Cognitive Retrieval and the Architecture of Memory

Approaching long-term memory as a cognitive process

Hyperplane Labs · May 2026

Memory is not search

The default architecture for AI memory is search. Store text, embed it, retrieve the closest vectors when a query arrives. This works for factual lookup, the kind of memory that answers "what's the user's name?" But it fails for the kinds of memory that actually define intelligence: knowing what changed, understanding what matters now versus what mattered then, assembling a coherent picture from fragments scattered across time.

The failure is not a tuning problem. It is a category error. Search treats memory as a static collection to be queried. Human memory is nothing like this.

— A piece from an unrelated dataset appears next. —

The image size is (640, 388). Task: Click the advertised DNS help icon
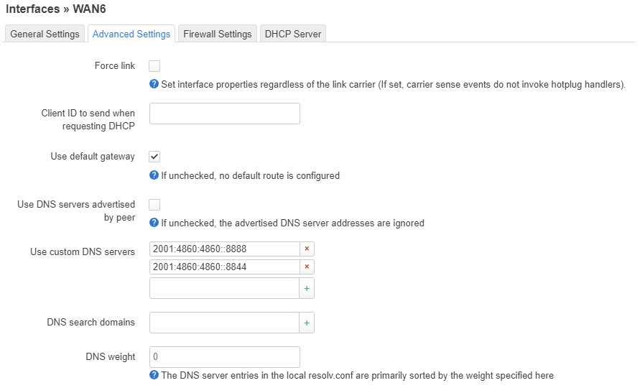(154, 223)
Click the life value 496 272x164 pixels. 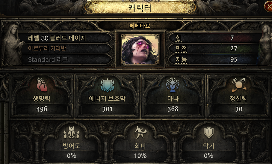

When you try to remember what a colleague said about a project two weeks ago, you don't search a transcript. You think about where you were sitting, whether it was a meeting or a hallway conversation, what decision it was connected to. The answer surfaces through context, not lookup. Sometimes you get it wrong, because reconstruction is lossy. But the process itself is what makes human memory useful: it prioritises, contextualises, and connects.

We think AI memory systems should work this way too. Not as a metaphor, but as a design principle with specific architectural consequences.

What cognitive science actually tells us

Three bodies of research shaped our thinking. They are often cited in AI memory papers, usually as a sentence of motivation before returning to engineering. We want to take them more seriously than that.

Episodic memory (Tulving, 1972) is not just "memory with timestamps." Tulving's core insight was that episodic memory is a fundamentally different system from semantic memory, with different encoding, different retrieval mechanisms, and different failure modes. Semantic memory stores facts: Paris is the capital of France. Episodic memory stores experiences: the conversation where someone told you they were moving to Paris, the tone of their voice, the context of why it came up.

Most AI memory systems collapse this distinction entirely. Everything goes into the same vector store, embedded the same way, retrieved the same way. A user preference stated casually three months ago is treated identically to a fact stated emphatically yesterday. The system has no way to reason about the experiential context of how something was learned, which means it has no way to judge how much weight to give it.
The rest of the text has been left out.